Staci Zimmerman works for Prader-Willi Syndrome Association of Colorado as an Individualized Education Program (IEP) consultant. Staci collaborates with the PWS multi-disciplinary clinic at the Children’s Hospital in Denver supporting families and school districts around the United States with their child’s Individual Educational Plan.
Staci Zimmerman has lived in Denver, CO for the past 17 years. She lives with her husband and 5 year old daughter. Staci attended The University of Kansas, with a B.A in sociology and an M.ed in Special Education, with an emphasis in Autism Spectrum Disorder. Staci enjoys teaching fitness classes, and keeping a healthy, active lifestyle in Colorado.
Founded in 2001, SDLC is a non-profit legal services organization dedicated to protecting and advancing the legal rights of people with disabilities throughout the South. It partners with the Southern Poverty Law Center, Protection and Advocacy (P&A) programs, Legal Services Corporations (LSC) and disability organizations on major, systemic disability rights issues involving the Individuals with Disabilities Education Act (IDEA), Americans with Disabilities Act (ADA), and the federal Medicaid Act. Recently in November 2014, Jim retired.
Before founding SDLC, Jim was the Executive Director of Advocacy, Inc., the Texas Protection and Advocacy program from 1989-2001. During that period, he managed the growth of the program from 34 staff to a staff of 94 and from a centralized operation with one office to a regionalized operation with eleven offices spread across Texas.

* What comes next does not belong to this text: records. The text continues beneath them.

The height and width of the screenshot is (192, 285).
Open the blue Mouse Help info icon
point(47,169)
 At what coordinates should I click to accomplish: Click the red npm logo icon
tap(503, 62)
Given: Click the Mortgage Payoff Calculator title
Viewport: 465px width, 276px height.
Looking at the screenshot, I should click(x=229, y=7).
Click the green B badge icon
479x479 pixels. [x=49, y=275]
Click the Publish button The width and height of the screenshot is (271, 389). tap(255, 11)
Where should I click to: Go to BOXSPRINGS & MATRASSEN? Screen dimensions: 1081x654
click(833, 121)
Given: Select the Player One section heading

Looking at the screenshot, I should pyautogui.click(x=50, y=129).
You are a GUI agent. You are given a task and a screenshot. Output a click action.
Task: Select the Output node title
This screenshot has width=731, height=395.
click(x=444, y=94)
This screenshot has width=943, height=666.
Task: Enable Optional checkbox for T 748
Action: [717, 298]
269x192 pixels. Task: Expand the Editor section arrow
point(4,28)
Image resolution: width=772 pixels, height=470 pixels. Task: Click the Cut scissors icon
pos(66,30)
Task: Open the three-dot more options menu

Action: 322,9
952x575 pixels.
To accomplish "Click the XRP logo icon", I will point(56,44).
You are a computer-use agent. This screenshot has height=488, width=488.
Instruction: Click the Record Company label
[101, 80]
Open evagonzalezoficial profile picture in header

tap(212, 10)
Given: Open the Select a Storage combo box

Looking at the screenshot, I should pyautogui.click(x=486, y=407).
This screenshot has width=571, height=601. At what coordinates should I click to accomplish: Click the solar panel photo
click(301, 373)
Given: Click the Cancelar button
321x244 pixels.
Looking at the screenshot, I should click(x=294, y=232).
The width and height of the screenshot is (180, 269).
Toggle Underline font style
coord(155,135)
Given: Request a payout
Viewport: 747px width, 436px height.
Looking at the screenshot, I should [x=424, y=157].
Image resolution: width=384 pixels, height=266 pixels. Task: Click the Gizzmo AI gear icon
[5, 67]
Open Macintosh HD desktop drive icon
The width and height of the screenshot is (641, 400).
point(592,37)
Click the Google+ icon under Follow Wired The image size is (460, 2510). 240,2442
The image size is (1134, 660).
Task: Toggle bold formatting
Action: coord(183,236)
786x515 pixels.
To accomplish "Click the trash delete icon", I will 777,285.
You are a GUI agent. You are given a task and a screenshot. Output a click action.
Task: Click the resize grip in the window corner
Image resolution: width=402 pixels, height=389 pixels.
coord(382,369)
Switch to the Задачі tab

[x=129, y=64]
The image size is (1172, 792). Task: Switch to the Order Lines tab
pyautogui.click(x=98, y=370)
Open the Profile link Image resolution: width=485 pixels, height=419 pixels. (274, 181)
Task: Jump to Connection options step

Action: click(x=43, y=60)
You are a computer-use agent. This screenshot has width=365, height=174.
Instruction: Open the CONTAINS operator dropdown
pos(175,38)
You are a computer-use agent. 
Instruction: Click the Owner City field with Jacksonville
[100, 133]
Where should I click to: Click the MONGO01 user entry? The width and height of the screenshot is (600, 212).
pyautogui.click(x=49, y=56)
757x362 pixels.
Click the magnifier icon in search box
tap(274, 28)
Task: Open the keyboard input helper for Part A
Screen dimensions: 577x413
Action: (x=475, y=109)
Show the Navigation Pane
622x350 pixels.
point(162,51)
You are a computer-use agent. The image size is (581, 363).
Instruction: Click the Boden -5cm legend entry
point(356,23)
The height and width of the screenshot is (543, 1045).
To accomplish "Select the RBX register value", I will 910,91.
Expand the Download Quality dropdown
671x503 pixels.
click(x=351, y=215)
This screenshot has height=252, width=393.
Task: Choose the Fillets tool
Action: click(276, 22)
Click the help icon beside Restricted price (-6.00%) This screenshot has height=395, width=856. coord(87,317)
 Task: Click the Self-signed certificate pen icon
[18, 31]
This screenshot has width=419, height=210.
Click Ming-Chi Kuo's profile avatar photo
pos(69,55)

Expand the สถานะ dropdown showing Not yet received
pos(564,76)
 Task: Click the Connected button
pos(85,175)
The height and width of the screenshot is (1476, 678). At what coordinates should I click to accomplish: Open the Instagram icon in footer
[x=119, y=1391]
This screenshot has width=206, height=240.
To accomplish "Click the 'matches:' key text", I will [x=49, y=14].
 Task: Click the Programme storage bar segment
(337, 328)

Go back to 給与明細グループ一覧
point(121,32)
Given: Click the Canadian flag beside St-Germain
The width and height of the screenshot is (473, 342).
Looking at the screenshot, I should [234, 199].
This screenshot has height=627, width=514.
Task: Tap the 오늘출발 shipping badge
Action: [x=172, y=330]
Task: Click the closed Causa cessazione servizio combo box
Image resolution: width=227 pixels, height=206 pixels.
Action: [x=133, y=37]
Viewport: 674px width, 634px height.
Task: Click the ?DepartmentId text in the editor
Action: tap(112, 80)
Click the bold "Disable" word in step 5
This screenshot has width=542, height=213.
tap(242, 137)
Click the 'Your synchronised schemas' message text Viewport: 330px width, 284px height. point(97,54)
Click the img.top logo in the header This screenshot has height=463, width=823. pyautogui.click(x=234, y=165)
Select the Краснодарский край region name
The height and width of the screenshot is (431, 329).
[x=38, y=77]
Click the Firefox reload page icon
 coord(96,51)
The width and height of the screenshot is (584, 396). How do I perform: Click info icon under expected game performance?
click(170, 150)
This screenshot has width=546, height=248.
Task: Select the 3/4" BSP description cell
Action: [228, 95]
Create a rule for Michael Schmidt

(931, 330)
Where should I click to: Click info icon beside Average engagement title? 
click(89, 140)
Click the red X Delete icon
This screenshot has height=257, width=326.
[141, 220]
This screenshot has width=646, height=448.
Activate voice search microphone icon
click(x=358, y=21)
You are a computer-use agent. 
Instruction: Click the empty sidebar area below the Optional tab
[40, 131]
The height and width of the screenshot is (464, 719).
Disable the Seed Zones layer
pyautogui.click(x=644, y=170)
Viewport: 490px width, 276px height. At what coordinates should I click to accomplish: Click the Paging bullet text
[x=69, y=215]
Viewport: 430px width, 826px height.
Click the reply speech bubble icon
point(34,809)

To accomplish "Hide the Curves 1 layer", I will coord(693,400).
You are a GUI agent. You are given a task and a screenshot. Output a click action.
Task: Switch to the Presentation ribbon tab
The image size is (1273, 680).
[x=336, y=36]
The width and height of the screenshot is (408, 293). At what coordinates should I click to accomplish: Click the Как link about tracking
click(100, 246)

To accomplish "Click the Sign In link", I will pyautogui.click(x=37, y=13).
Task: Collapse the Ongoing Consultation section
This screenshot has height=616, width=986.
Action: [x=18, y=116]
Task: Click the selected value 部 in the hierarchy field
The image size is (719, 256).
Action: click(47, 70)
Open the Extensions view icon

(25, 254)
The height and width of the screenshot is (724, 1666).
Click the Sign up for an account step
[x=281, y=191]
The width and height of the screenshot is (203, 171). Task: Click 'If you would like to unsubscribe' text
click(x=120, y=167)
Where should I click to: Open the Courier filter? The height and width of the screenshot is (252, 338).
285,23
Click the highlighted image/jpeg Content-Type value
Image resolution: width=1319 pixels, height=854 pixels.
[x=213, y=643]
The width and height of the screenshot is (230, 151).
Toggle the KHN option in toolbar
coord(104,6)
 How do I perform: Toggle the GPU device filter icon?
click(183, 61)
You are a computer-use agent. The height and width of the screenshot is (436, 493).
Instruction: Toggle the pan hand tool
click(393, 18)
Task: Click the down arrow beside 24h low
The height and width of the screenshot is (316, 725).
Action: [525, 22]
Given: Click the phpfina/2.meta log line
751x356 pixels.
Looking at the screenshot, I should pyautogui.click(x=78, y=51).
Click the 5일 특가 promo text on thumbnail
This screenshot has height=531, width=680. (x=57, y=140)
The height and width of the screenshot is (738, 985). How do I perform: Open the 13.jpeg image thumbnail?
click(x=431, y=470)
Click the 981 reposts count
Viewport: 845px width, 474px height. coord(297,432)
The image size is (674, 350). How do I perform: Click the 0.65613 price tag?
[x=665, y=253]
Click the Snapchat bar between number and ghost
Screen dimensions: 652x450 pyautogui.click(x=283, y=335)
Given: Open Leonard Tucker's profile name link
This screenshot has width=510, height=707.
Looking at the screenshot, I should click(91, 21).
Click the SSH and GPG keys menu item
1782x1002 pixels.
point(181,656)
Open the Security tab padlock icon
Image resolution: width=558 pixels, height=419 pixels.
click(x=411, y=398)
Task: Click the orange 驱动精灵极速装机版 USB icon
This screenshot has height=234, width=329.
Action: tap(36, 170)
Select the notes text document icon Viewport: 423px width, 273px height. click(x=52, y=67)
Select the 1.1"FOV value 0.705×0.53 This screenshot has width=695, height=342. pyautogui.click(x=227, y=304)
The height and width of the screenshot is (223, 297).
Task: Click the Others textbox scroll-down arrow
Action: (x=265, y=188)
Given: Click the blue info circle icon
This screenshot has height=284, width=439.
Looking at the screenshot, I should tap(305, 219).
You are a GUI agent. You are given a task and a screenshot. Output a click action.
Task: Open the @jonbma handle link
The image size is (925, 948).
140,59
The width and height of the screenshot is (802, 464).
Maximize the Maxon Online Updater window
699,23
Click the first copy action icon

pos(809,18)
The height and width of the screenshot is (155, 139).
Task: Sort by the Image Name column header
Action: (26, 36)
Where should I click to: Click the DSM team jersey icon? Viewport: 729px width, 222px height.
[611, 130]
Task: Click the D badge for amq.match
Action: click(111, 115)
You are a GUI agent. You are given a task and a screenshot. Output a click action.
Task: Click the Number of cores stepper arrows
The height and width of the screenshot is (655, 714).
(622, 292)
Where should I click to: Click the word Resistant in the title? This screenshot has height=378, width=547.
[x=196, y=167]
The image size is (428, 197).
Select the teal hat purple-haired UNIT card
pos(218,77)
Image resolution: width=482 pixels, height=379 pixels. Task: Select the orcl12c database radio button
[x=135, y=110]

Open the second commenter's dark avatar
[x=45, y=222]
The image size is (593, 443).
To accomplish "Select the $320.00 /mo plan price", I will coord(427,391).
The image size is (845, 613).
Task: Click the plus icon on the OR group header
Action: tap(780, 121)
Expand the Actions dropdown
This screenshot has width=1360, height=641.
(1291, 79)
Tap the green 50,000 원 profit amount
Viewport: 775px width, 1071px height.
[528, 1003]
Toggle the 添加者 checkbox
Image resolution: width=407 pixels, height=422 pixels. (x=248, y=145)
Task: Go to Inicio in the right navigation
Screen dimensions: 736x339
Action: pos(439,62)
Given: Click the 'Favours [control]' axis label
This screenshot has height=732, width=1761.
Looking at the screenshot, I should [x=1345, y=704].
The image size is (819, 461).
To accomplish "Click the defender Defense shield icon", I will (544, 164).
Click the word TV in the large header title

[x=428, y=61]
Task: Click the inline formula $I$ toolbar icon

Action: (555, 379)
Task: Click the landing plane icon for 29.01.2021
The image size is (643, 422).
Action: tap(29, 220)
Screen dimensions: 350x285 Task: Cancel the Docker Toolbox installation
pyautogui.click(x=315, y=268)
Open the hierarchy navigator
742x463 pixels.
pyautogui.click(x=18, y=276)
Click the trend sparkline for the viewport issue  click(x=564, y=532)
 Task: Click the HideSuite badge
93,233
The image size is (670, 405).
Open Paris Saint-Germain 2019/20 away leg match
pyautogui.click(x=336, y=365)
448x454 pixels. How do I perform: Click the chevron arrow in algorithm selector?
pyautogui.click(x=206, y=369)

From 1981-1989, Jim worked for the Advocacy Center for the Elderly and Disabled (Louisiana’s Protection and Advocacy program) as its Legal Director. From 1979 to 1981 Jim worked as a staff attorney for the Louisiana Center for the Public Interest.
Jim graduated from Tulane University School of Law in 1977, and has a BA in Accounting & Economics from the University of Puget Sound.
Jim is the author of publications and training materials on the IDEA, the ADA, and Section 504, including: Keeping Students with Disabilities in School: Legal Strategies and Effective Educational Practices for Preventing the Suspension of Students with Disabilities – A Resource Manual (2014); Stopping the Schoolhouse to Jailhouse Pipeline by Enforcing Federal Special Education Laws (2006), co–authored with Rhonda Brownstein from the Southern Poverty Law Center.
Jim has served as lead or co-counsel in several major IDEA actions in Texas, Louisiana, and Mississippi on behalf of thousands of students with disabilities, including Angel G. v. Texas Education Agency; Luke S. v. Louisiana Department of Education and Mattie T. v. Mississippi Department of Education. The past decade, he also filed and favorably settled five systemic administrative complaints in Louisiana, Mississippi, and Florida. These systemic complaints were filed under IDEA’s state complaint procedures.
Jim has also made over two hundred presentations at statewide, regional and national conferences on IDEA, Section 504, and ADA issues. The past four years he has also served as one of the faculty members at William and Mary Law School’s week long Institute on Special Education Advocacy.